● Source extract
For this code to work, you need to have an .Renviron file in your user folder (i.e. U:\\John.Doe.P00002) containing your username and password.

Loading our analytic frame

As we did in the previous notebook, can recreate our analytic frame by using SQL joins to filter the fact table to only include our cohort members.

qry <- "
select f.*
from tr_wi_2023.nb_cohort c 
join tr_wi_2023.wi_mdim_person p on (c.ssn = p.ssn)
join tr_wi_2023.wi_fact_weekly_observation f on (p.person_id = f.person_id)
"

analytic_frame <- dbGetQuery(con, qry)

Visualization

This initial section is quite technically-focused. If you’d like, you can skip to the Density plot subsection.

Recall the structure of traditional ggplot2 syntax:

  • start with the ggplot() statement

  • then, supply a dataset and aesthetic mapping with x pertaining to the variable on the x-axis, and so on, for example: ggplot(dataset, aes(x = ..., y = ...)

  • from there, provide a geometry type for your plot, represented by geom_* to convey the desired type of visualization, for example geom_line will plot a line, geom_point will plot points

  • finally, add additional layers if necessary using +, which we will use to add annotations and other customization to the plot, including adding labels and titles

  • If you like using the other tidyverse packages like dplyr, we can connect our data processing and summary workflow directly to ggplot() using the pipe operator %>%

Density plot

To illustrate the density plot, we will evoke one we created when initially exploring our analytic frame in the Data Model and Record Linkage notebook.

On this plot, the y-axis will show the relative frequencies of cohort members with the corresponding number of weeks of claimed benefits and received benefits in this specific benefit year. Compared to a histogram, the density plot is a smoother representation, referred to as a kernel density.

● Exercises to complete
**A.** Extract from the R visualization tutorial the passage starting with "As we did in" and going on through "(c.ssn = p.ssn)", copying it word for word.
**B.** Extend the R visualization tutorial, beginning right after its final sentence.

● Dataset records

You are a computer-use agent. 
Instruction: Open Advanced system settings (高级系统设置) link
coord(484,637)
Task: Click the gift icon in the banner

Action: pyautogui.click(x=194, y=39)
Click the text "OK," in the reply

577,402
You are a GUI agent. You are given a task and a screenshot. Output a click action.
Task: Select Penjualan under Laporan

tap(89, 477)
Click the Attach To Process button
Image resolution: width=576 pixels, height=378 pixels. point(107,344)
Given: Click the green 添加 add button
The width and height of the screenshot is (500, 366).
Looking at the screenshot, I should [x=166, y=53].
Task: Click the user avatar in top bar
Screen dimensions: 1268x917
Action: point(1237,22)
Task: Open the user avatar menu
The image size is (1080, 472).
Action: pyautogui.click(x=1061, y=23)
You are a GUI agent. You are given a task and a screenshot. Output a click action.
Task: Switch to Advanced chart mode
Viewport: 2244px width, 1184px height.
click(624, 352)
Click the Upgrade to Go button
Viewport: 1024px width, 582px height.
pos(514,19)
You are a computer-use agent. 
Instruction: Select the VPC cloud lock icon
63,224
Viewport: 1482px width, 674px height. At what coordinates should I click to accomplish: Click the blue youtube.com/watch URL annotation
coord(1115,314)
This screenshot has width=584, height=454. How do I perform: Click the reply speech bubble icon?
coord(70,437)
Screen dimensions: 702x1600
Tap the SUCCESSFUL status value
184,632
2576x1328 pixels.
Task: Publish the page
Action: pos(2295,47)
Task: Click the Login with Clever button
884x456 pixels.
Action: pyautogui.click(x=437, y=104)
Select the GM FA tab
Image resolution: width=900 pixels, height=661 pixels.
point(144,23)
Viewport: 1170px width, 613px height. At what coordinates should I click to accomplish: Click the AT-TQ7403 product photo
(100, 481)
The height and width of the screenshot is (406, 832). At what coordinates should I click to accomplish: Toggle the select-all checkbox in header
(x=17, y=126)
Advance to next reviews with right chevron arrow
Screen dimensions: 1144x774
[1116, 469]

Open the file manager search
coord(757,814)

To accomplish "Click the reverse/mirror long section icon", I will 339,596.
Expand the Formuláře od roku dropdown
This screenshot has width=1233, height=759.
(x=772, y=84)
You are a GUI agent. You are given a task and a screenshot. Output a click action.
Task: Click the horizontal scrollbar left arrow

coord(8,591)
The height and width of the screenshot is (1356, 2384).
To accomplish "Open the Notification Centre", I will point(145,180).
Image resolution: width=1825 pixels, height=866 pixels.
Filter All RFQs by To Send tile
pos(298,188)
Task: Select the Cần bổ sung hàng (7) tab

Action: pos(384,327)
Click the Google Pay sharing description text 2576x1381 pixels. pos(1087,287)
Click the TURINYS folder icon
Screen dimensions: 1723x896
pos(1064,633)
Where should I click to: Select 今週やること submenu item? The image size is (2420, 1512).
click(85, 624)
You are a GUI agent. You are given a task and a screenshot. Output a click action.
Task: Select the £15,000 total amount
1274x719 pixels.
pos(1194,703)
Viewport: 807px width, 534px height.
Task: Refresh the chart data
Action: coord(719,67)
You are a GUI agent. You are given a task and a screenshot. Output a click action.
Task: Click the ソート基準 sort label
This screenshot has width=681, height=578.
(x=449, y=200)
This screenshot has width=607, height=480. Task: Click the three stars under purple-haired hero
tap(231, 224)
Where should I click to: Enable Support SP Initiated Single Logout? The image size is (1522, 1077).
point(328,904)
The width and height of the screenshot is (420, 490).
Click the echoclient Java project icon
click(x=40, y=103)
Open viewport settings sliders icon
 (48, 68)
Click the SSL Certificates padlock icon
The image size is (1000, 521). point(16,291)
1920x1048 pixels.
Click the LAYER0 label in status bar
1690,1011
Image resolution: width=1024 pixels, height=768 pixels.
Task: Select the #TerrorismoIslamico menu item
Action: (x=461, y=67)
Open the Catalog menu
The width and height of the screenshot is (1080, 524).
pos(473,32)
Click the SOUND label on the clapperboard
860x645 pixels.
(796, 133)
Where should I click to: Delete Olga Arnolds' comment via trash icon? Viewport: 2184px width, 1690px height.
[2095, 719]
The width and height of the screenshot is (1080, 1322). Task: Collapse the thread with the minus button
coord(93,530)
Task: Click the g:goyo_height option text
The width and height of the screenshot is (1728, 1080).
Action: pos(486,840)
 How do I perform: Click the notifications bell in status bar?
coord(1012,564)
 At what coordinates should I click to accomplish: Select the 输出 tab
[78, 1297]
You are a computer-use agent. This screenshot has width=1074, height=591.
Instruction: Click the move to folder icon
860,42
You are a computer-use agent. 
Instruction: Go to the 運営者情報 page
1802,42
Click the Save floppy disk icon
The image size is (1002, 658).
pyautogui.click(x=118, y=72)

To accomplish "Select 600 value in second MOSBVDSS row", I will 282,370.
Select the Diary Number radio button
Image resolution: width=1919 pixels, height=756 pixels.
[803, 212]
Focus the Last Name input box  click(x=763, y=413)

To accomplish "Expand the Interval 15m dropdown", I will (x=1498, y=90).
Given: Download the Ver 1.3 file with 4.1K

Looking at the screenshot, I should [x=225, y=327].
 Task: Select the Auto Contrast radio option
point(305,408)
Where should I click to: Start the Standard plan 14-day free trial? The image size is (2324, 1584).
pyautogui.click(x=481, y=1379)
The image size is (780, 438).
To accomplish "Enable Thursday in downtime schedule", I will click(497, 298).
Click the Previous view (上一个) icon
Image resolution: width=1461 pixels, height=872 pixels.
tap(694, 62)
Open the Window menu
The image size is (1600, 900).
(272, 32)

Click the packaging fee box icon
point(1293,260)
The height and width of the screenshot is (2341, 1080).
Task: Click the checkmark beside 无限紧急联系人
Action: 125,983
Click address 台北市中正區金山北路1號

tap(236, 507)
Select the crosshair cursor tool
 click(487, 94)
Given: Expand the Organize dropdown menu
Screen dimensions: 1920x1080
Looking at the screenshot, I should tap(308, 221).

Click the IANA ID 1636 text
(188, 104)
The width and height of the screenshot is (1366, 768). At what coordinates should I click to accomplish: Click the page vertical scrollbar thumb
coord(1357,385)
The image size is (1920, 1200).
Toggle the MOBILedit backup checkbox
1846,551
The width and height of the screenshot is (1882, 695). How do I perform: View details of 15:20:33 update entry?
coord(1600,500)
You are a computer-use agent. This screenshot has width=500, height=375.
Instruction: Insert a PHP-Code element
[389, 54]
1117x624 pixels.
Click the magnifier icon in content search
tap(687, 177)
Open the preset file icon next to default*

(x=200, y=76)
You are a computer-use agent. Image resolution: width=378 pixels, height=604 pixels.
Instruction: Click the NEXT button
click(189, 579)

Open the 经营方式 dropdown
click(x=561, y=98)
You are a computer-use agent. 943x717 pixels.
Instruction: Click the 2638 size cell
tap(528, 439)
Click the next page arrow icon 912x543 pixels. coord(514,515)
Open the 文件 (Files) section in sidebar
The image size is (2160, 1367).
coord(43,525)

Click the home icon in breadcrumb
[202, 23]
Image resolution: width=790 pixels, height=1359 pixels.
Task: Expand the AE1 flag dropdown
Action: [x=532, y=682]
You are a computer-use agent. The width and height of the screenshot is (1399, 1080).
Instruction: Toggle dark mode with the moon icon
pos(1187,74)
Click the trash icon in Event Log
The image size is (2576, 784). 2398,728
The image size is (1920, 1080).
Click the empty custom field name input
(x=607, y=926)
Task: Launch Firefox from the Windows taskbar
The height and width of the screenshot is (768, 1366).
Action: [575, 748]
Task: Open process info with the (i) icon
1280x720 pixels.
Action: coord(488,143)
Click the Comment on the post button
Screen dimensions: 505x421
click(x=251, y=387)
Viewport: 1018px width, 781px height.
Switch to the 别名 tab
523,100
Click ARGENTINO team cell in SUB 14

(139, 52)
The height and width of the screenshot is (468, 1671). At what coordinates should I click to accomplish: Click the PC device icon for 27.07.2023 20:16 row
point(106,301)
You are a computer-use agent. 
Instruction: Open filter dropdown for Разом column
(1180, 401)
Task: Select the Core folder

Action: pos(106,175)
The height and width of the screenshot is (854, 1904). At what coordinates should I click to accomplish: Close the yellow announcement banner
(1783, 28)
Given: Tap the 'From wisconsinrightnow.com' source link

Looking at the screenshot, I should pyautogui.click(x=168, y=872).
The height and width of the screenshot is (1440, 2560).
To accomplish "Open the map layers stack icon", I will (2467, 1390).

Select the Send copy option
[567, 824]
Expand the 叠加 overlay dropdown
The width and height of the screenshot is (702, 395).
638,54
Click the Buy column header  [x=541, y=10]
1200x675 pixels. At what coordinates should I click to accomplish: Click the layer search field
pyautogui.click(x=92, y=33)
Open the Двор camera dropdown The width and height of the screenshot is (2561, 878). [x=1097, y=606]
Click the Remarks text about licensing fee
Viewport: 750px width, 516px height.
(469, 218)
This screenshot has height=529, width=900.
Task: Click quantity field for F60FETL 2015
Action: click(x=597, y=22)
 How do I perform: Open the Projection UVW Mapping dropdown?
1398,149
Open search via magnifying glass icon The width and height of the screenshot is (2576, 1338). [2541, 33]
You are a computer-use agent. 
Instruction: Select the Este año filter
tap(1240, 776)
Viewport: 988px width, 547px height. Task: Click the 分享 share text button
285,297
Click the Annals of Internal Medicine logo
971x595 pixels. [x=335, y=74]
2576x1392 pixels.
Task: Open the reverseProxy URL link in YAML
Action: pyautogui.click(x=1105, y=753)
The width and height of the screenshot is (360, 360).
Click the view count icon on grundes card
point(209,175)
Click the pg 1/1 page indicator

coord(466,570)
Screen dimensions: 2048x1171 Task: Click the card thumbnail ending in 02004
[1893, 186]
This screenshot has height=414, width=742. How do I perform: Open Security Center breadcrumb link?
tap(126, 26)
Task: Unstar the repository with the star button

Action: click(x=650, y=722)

● The responses
**A.**
As we did in the previous notebook, can recreate our analytic frame by using SQL joins to filter the fact table to only include our cohort members.

qry <- "
select f.*
from tr_wi_2023.nb_cohort c 
join tr_wi_2023.wi_mdim_person p on (c.ssn = p.ssn)

**B.**
Recall the initial code we wrote, where one argument in geom_density() was used to differentiate the overlapping plots:

plot_data <- analytic_frame %>%
  filter(benefit_yr_start == "2022-03-20") %>%
  group_by(person_id) %>%
  summarize(
    n_weeks_claimed = sum(benefit_claimed == "Y"),
    n_weeks_received = sum(normal_benefit_received == "Y")
  ) %>%
  ungroup() 

# make longer for ease in legend creation in ggplot
plot_data %>%
  pivot_longer(
    cols = starts_with("n"),
    names_to = "stat",
    values_to = "weeks"
  ) %>%
  ggplot(aes(x=weeks, fill=stat)) +
    geom_density(alpha = .25) # alpha changes transparency

Depending on the features you hope your audience focuses, the choice of overlapping densities may not be the wisest decision. Although it may be helpful in explaining the relative differences in distributions for weeks claimed compared to weeks received, it may be difficult to glean much else, such as the distribution of weeks received for this particular cohort in a specific benefit year.

In that case, we may opt for a simpler initial plot:

plot_data %>%
  ggplot(aes(x=n_weeks_received)) +
  geom_density()

We can further modify our base plot to include more informational elements, like titles, labels, and other annotations. TO begin, we will specify the following:

  1. Plot title: We want a simple statement that conveys the major takeaway(s) of the graph.

  2. Axis labels: To further allow our audience to understand what is being plotted, we will provide well-formatted labels for our axes.

  3. Data source annotation: Providing clear reference and source of the underlying data used for the visualization can increase the credibility and enable the reproducibility of your results. Additionally, if you want, you can also identify the analyst responsible for creating the majestic data visualization.

A handy way to easily modify a plot is to first create a ggplot object from our base plot before adding layers to it.

Note: When initially adding new layers, we recommend that you do not overwrite the ggplot object until you are satisfied with the result of the layer.

d_plot <- plot_data %>%
  ggplot(aes(x=n_weeks_received)) +
  geom_density()

d_plot

We can add a title and axis labels with the labs() function. title adds a title to the plot and x and y provide labels for their respective axes.

We can also add a caption to the bottom, using caption, to properly attribute the visual by its dataset and perhaps the visualization developer. Likewise, we can add a subtitle to add additional description to our plot using subtitle.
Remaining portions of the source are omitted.